*Selection*.
══════

With the publication of R.J. Rushdoony’s The Institutes of Biblical Law in 1973, the nature of the debate about God’s law changed. The dramatic change is in the number of the laws that might still be applicable today. When it is said that all the laws of the Old Testament are applicable today, what does that mean? Was Dr. Rushdoony advocating a return to 100 percent of the Old Testament laws? Perhaps not, and here’s why.
Rushdoony reacted to the earlier practice of codifying the law into moral, judicial and ceremonial divisions, by rejecting these divisions. The notion was that the moral law was obligatory, but the judicial and ceremonial laws have now “expired” except for the “general equity thereof.” This was a minimalist approach to the law, and Rushdoony rejected it. In the instance of the judicial laws, it became a matter of definition for Rushdoony. A judicial law was at the same time a moral law and therefore still applicable.
In commenting upon the Westminster Confession of Faith, Rushdoony wrote,
In Chapter XIX, “Of the Law of God,” one of the errors of the Confession appears, in that Adam is placed under “a covenant of works,” the law. However, in paragraph II, it is stated that “This law, after his fall, continued to be a perfect rule of righteousness; and, as such, was delivered by God upon Mount Sinai, in ten commandments, and written in two tables.” The law is thus seen as the rule of righteousness, i.e., the way of sanctification. However, in paragraph IV, without any confirmation from Scripture, it is held that the “judicial laws” of the Bible “expired” with the Old Testament. We have previously seen how impossible it is to separate any law of Scripture as the Westminster divines suggested. In what respect is “Thou shalt not steal” valid as moral law, and not valid as civil or judicial law? If we insist on this distinction, we are saying that the state is free to steal, and is beyond law, whereas the individual is under the law. At this point, the Confession is guilty of nonsense.1
In other words, Rushdoony is suggesting it is impossible to define a judicial law that is not, at the same time, a moral law. In which case the categories become rather superficial and meaningless, unless it is referring to the laws that are to be implemented in the civil realm. But these would still be moral laws.

══════

*Tasks for this exercise*.
[1] Answer these questions about the passage on Rushdoony and biblical law:
(a) In what year was The Institutes of Biblical Law published?
(b) What number and title does the chapter of the Westminster Confession of Faith that Rushdoony comments on have?
(c) According to Rushdoony, which laws of the Bible does paragraph IV of that chapter hold to have "expired" with the Old Testament?
[2] Reproduce the passage on Rushdoony and biblical law between "With the publication" and "and here’s why.", inclusive.

(Dataset excerpt)

══════

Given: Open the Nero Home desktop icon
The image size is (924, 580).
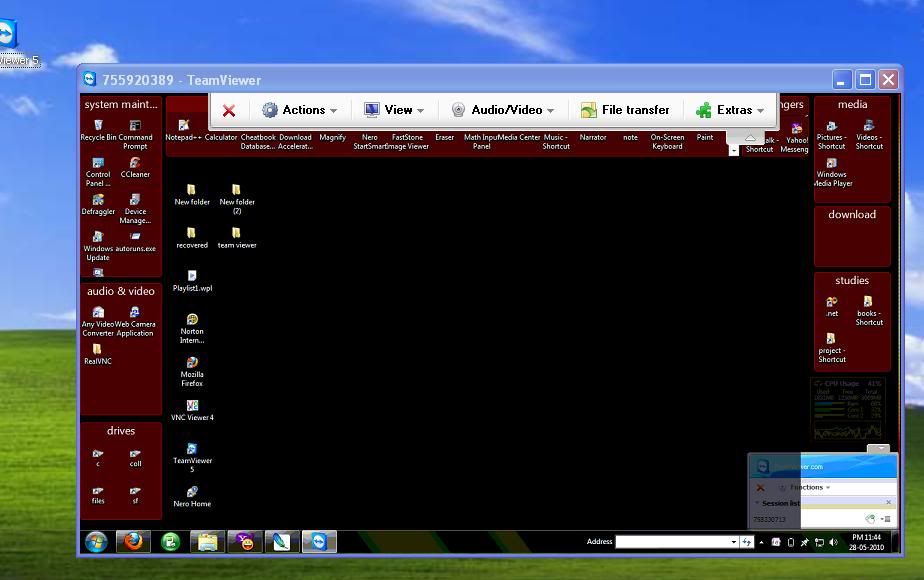Looking at the screenshot, I should [x=192, y=492].
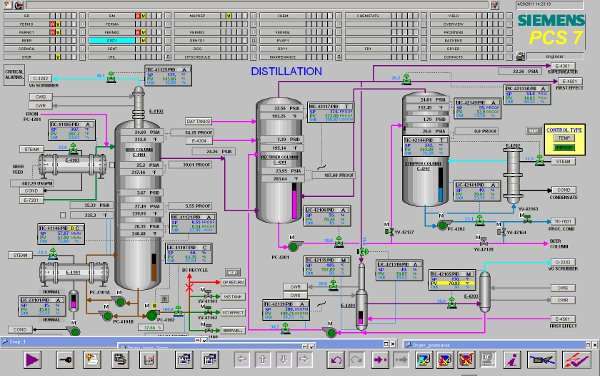Select TEMP in the Control Type box
Viewport: 600px width, 378px height.
coord(564,138)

══════

*Per-task outputs*.
[1]
(a) 1973
(b) Chapter XIX, "Of the Law of God"
(c) The "judicial laws"

[2]
With the publication of R.J. Rushdoony’s The Institutes of Biblical Law in 1973, the nature of the debate about God’s law changed. The dramatic change is in the number of the laws that might still be applicable today. When it is said that all the laws of the Old Testament are applicable today, what does that mean? Was Dr. Rushdoony advocating a return to 100 percent of the Old Testament laws? Perhaps not, and here’s why.